# Best way to trim / thin Blyxa japonica?



## nfrank (Jan 29, 2005)

my B.japonica needs trimming. From 5-10 nearby plants, it has grown into a sizeable "bush". What is the best way to thin/trim?
--Neil


----------



## Zapins (Jul 28, 2004)

Just chop it back to the right height. Cut the main stem.

You won't hurt it.


----------



## nfrank (Jan 29, 2005)

Are you saying to pull-up the plant, cut stem and replant? I wondered if there was another way. 
thanks, Neil


----------



## nokturnalkid (Feb 27, 2007)

For blyxa japonica, I would just pull everything up and seperate. When you pull it up, you will see several seperate crowns with its own roots. You can then either re-plant the stems or sell it in the sns. In a matter of weeks, you will probably have to thin it out again.


----------



## Zapins (Jul 28, 2004)

You can pull it up if you want, but they tend to grow pretty big root systems, so if you can get by with just cutting off the new growth and replanting it, then do that, it will make less mess.


----------



## nfrank (Jan 29, 2005)

Will the stems regrow if you cut off the tops? Has anyone tried this. I was hoping this was a lower maintenance plant. :mmph:


----------



## Zapins (Jul 28, 2004)

Yes they will grow. Viciously attack it with a razor blade, its not going to die unless you dice it to small pieces.

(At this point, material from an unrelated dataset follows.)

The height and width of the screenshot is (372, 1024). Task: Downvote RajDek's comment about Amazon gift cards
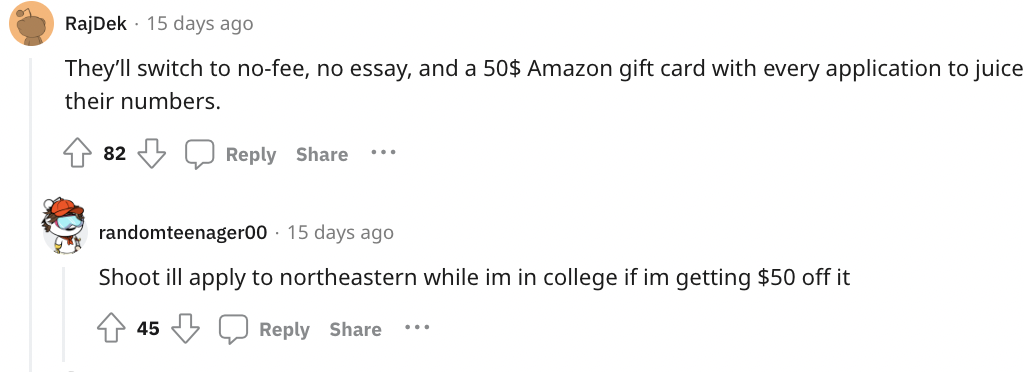152,155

Don't be afraid to hack away pieces that are overgrown. Its very hard to kill aquatic plants by cutting them. Sometimes plants even sprout from pieces of leaves that float around for a few weeks, so you don't need to worry at all about how to cut it. Just chop it back so it looks good and forget about it.


----------



## nfrank (Jan 29, 2005)

thanks... that advice is true with many plants. I will give it a try with the B.j. There is that initial tendancy to not want to temporarily make the tank look bad. However, my parenting Keyhole cichlids are uprooting everything in sight as they move their brood around the tank, so i dont want to take a chance with pulling up the old plants and trimming the plants from the bottom up. Those fish wont allow them to stay down once replanted.
Will let you all know how it turns out.
-Neil


----------